The field of Natural Language Processing (NLP) is presently experiencing a notable transformation, primarily driven by the rise of Large Language Models (LLMs) like the GPT series. These models are reshaping performance standards across a range of linguistic tasks. Autoregressive pretraining stands out as a crucial element contributing to this significant advancement. This technique involves training models to predict the most likely tokens in a sequence, enabling them to understand the intricate relationship between syntax and semantics, thus enhancing their ability to comprehend language akin to human cognition. Autoregressive pretraining has not only revolutionized NLP but has also made significant strides in the realm of computer vision.
While autoregressive pretraining initially showed promise in computer vision, recent developments have shifted the focus towards BERT-style pretraining. This transition gains significance from findings indicating comparable performance between autoregressive and BERT-style pretraining, as evidenced by initial results from iGPT. However, due to its superior effectiveness in visual representation learning, the preference has leaned towards BERT-style pretraining. Recent studies suggest that an effective method for visual representation learning could be as simple as predicting randomly masked pixel values.
A recent study by research teams at Johns Hopkins University and UC Santa Cruz has reexamined the potential of autoregressive pretraining in cultivating proficient vision learners on a broader scale. Their approach involves two key modifications. Firstly, they utilize the BEiT model to tokenize images into semantic tokens, acknowledging the noise and redundancy inherent in images. This adjustment shifts the focus of autoregressive prediction from individual pixels to semantic tokens, enabling a nuanced understanding of relationships between different regions within an image. Secondly, they introduce a discriminative decoder alongside the generative decoder to predict subsequent semantic tokens in an autoregressive fashion.
The discriminative decoder is responsible for predicting semantic tokens corresponding to observed pixels. Models trained discriminatively, such as CLIP, excel at generating semantic visual tokens that align effectively with this pretraining framework. This refined approach, known as D-iGPT, has shown remarkable efficiency through thorough evaluations across various datasets and tasks. Their base-size model surpasses the previous state-of-the-art by 0.6%, achieving an impressive 86.2% top-1 classification accuracy on the ImageNet-1K dataset.

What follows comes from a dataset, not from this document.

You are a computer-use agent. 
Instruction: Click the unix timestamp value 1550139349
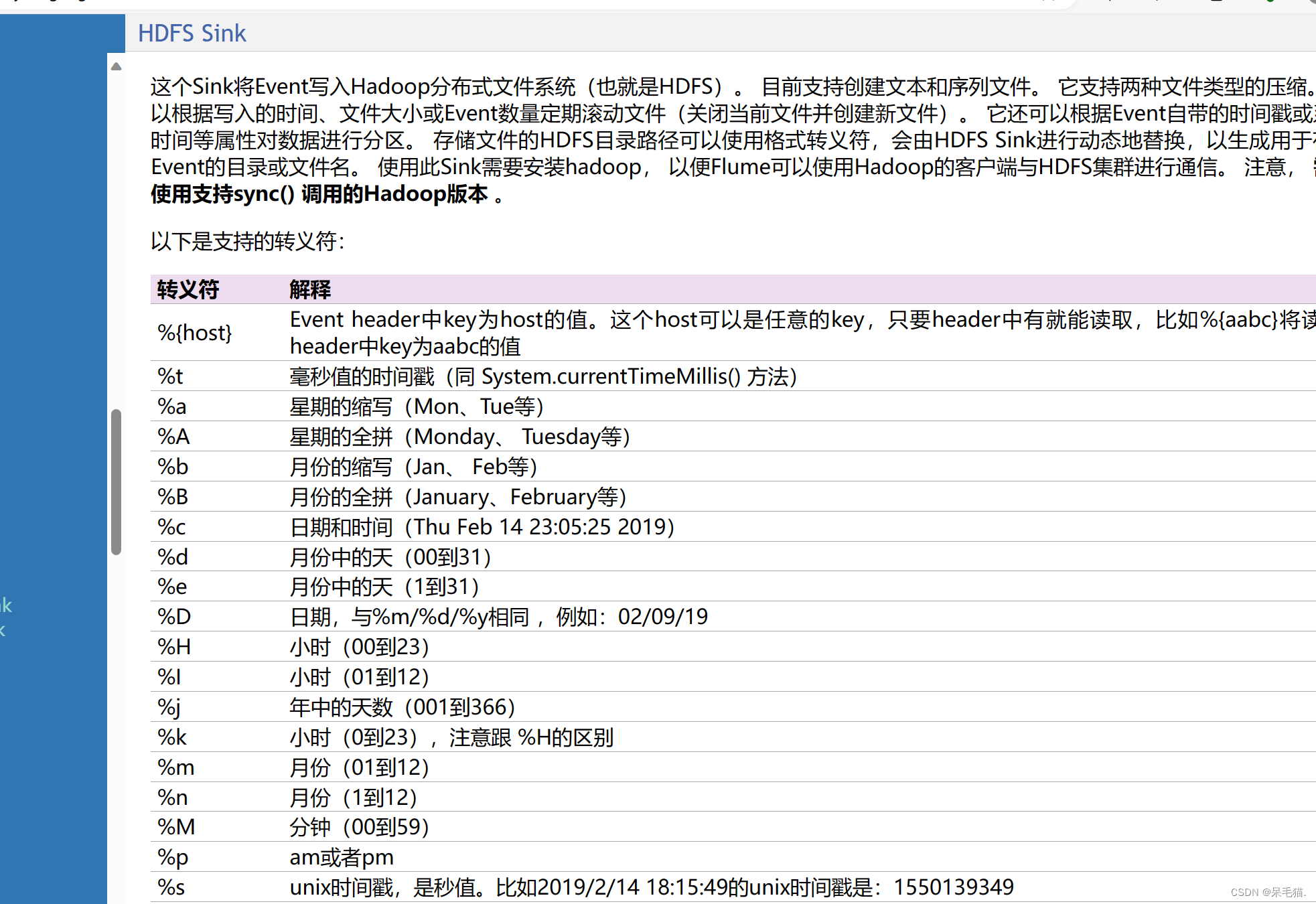[953, 887]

Moreover, their large-scale model achieves an outstanding 89.5% top-1 classification accuracy using 36 million publicly available datasets. D-iGPT demonstrates performance comparable to earlier state-of-the-art models trained on public datasets, despite utilizing significantly less training data and a smaller model size. The research team also conducted an analysis of D-iGPT on semantic segmentation tasks using the same pretraining and fine-tuning dataset, revealing superior performance compared to its MAE counterparts.